◆ **Given records**:
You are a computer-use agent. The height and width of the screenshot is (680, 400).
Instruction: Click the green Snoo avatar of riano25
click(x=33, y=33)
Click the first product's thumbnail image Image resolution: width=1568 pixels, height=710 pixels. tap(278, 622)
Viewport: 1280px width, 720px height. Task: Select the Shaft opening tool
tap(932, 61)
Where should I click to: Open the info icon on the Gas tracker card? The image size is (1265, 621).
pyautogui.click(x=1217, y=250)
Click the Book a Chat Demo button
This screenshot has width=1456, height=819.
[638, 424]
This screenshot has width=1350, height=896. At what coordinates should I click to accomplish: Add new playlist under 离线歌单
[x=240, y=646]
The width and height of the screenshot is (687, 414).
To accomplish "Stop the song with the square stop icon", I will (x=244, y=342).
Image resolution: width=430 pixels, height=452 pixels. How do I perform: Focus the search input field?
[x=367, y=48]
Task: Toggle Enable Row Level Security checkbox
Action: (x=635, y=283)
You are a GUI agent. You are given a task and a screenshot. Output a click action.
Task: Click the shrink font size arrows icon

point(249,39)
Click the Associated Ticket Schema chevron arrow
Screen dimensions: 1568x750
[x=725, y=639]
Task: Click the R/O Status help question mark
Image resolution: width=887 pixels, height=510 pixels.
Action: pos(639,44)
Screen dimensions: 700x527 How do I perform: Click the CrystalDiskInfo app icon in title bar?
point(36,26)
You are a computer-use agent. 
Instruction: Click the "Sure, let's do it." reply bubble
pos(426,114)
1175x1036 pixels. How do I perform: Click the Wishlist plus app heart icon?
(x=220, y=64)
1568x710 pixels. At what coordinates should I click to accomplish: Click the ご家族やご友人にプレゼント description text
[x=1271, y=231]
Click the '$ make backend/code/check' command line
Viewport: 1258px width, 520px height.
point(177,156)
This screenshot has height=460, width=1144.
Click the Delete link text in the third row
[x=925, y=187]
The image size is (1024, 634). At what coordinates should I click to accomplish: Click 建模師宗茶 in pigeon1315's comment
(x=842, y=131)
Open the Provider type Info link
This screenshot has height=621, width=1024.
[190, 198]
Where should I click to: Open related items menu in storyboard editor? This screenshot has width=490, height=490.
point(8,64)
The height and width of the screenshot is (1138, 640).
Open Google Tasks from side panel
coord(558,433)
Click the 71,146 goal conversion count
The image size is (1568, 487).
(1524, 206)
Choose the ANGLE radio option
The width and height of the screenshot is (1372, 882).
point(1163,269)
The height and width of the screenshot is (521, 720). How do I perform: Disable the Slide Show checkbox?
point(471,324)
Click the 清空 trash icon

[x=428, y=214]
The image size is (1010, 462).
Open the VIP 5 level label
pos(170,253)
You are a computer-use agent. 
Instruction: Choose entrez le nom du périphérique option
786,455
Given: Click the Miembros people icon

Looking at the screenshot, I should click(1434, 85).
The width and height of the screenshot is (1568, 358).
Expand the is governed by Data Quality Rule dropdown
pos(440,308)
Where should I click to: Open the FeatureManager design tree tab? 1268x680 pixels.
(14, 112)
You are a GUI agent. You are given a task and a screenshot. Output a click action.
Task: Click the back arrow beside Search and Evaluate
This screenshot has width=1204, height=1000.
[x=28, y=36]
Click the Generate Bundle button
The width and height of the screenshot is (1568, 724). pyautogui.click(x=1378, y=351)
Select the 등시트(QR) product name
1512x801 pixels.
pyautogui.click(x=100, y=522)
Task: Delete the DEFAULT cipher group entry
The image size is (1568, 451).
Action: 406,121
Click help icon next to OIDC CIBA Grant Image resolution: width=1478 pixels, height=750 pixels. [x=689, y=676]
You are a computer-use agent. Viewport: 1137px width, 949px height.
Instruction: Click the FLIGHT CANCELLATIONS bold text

◆ **Problem statement**: Add 78 to every coordinate in the answers, and write out the items from the start up to and including the line with "will (x=244, y=342).", requests included.

◆ **Finished exercise**:
You are a computer-use agent. The height and width of the screenshot is (680, 400).
Instruction: Click the green Snoo avatar of riano25
click(x=111, y=111)
Click the first product's thumbnail image Image resolution: width=1568 pixels, height=710 pixels. tap(356, 700)
Viewport: 1280px width, 720px height. Task: Select the Shaft opening tool
tap(1010, 139)
Where should I click to: Open the info icon on the Gas tracker card? The image size is (1265, 621).
pyautogui.click(x=1295, y=328)
Click the Book a Chat Demo button
This screenshot has width=1456, height=819.
[716, 502]
This screenshot has width=1350, height=896. At what coordinates should I click to accomplish: Add new playlist under 离线歌单
[x=318, y=724]
The width and height of the screenshot is (687, 414).
To accomplish "Stop the song with the square stop icon", I will (x=322, y=420).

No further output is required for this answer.